In this solo episode, Erik Berglund takes on one of the most critical and misunderstood leadership questions: How do people get better at things? With bold clarity, he dismantles the myths we cling to about time, motivation, and talent, and offers a precise, actionable framework for building growth into your organization. Whether you lead a team of 3 or 300, this episode is a blueprint for unlocking human potential and building a feedback-rich culture that actually works.

❓The Big Question

How do people really improve their performance and what’s your role in making it happen?

💡 Key Takeaways

  • Time ≠ growth. People don’t get better just because time passes, they improve through feedback loops, not calendars.
  • Feedback only comes from 3 places: competition, self-awareness/motivation, and the leader.
  • Breakthroughs matter. High-impact feedback creates step-function gains, not slow burns.
  • Three feedback sources you can use today: direct observation, deep inquiry, and data.

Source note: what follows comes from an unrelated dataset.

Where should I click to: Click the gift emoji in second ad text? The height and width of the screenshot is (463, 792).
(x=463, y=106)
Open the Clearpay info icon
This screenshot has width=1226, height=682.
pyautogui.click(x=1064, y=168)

🧠 Concepts, Curves, and Frameworks

  • The Transition Curve: From uninformed optimism → crisis of meaning → crisis of engagement → informed optimism.
  • The Peter Principle: Everyone rises to their level of incompetence, your job is to help them keep climbing competently.
  • The Peanut Butter & Jelly Analogy: Why people stop improving when the task is “good enough.”
  • Skill + Commitment = Performance: A clear formula for what drives real progress.
  • Three Sources of Feedback:
    1. Market/Competition (natural)
    2. Self-awareness/Motivation (rare)
    3. External Feedback (yours—and the most effective)

🔁 Real-Life Reflections

  • Erik pulls from his own experience as a coach, sales leader, and father to illustrate how tiny tweaks create powerful breakthroughs.
  • He revisits the “PB&J Effect”: most people plateau because there’s no pressure to improve what’s already “fine.”
  • He challenges leaders to ask: “Has anyone ever given you feedback on how you give feedback?”
  • Erik reveals the invisible leadership gap—why most leaders are never trained to train others.

🧰 Put This Into Practice

  • Audit Your Feedback Sources: When was the last time you gave performance-based feedback from a direct observation?
  • Map the Curve: Think of one team member and assess where they are on the transition curve.
  • Use the Formula: Start giving feedback framed around skill and commitment, not just results.
  • Reframe Feedback as Normal: Shift your culture from “feedback as correction” to “feedback as fuel.”

🗣️ Favorite Quotes

“Skill plus commitment equals performance. Performance over time creates outcomes.”
“Feedback should be based on how they got there,not just what they got.”
“You might need to get better at how you get other people better. That’s your real job.”